2. Met inachtneming van bij algemene maatregel van bestuur te stellen regels, staat het het college van burgemeester en wethouders vrij om de uitvoering van de taken of onderdelen van taken, bedoeld in artikel 5, tweede lid, onder a tot en met d (jeugdgezondheidszorg), over te laten of mede over te laten aan een ander dan de gemeentelijke gezondheidsdienst.

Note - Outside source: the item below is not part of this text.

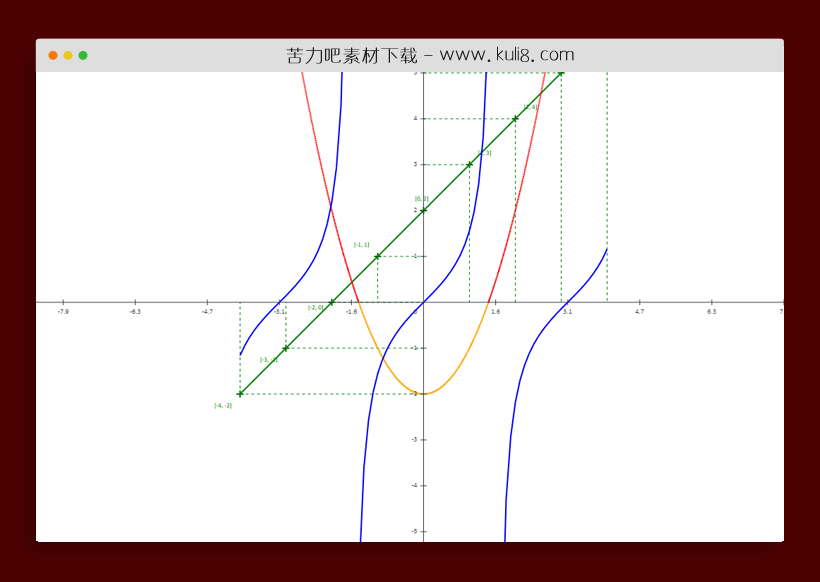Select the plus marker at point [-1, 1]
This screenshot has width=820, height=582.
(377, 256)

Besluit publieke gezondheid artikel 17
2. Met het oog op de uitvoering van de in artikel 5 van de wet publieke gezondheid omschreven taak ter zake van gezondheidsrisico’s voor jeugdigen voldoen de deskundigen, bedoeld in, aan de volgende eisen:
a. de sociaal geneeskundige is ingeschreven in het Register van Artsen Maatschappij en Gezondheid van de KNMG en opgeleid in de jeugdgezondheidszorg;
b. de deskundige op het terrein van de sociale verpleegkunde is sociaal verpleegkundige en in het bezit van het diploma HBO-V;
c. de deskundige op het terrein van de gedragswetenschappen is universitair opgeleid als psycholoog of pedagoog, dan wel in het bezit van de akte M.O.-B pedagogiek.

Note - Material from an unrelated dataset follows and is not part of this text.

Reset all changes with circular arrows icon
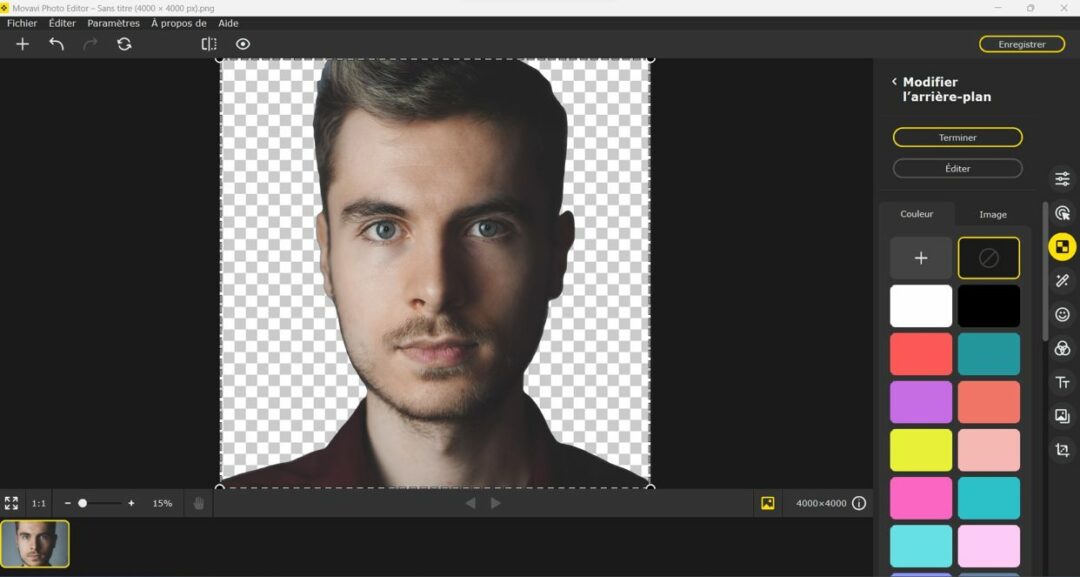125,44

Het basispakket is sinds 2015 van kracht en is beschreven in de factsheet ‘Nieuw basispakket Jeugdgezondheidszorg’. Kort samengevat:
De JGZ zet zich met behulp van de pijler gezondheid uit de landelijke JGZ Preventieagenda in om gezondheidsverschillen te verkleinen. Onder andere door gezondheidsvaardigheden te vergroten. De JGZ-organisaties zorgen ervoor dat het Basispakket JGZ voor iedere jeugdige toegankelijk is, maar dat is niet genoeg. Gelijke kansen op een goede gezondheid vragen om ongelijke aanpak. Daarom past de JGZ het aanbod aan op zowel school- als wijkniveau en doen JGZ-professionals wat nodig is in de verschillende contexten.

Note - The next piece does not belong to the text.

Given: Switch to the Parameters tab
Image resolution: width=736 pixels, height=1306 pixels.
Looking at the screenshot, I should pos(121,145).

Is waardegedreven, komt gezamenlijk tot stand (Samen Beslissen), is de juiste zorg op de juiste plek, door de juiste persoon, op het juiste moment in de juiste vorm en gaat over gezondheid in brede zin met een focus op preventie en amplitie.
De wetenschap, de kennis en ervaring van de professional, het team van waaruit je werkt, je werkplek en de ouders zijn elementen die meespelen en bepalend zijn voor de afweging van de professional of het kind een standaard aanbod krijgt of dat je argumenten hebt om het anders te doen. Op basis van deze argumenten die samen met de jeugdige/ouders zijn besproken en uitgelegd bied je een extra moment aan, eerder of spreek je minder dan standaard af. Voor de doorontwikkeling van het vak en het lerend vermogen van een organisatie is het nodig om te reflecteren en ook in een team je argumenten te bespreken en te delen met elkaar.
Veelvuldig komt de hoe vraag naar voren: Hoe maak je keuzes op individueel en op gezinsniveau? En hoe weet je wat de opbrengst is? Om keuzes te maken, passende zorg op maat toe te passen, moet je boven de materie kunnen staan en vertrouwen hebben om maatwerk te leveren. Weet wat belangrijk is en pas Samen Beslissen toe. Helpend is wellicht om professionals een flexibele schil aan te reiken voor bijvoorbeeld contacten op indicatie. Maar ook contacten voor samenwerking, bijvoorbeeld relatieopbouw kinderopvang en onderwijs en tijd voor ontwikkeling en innovatie.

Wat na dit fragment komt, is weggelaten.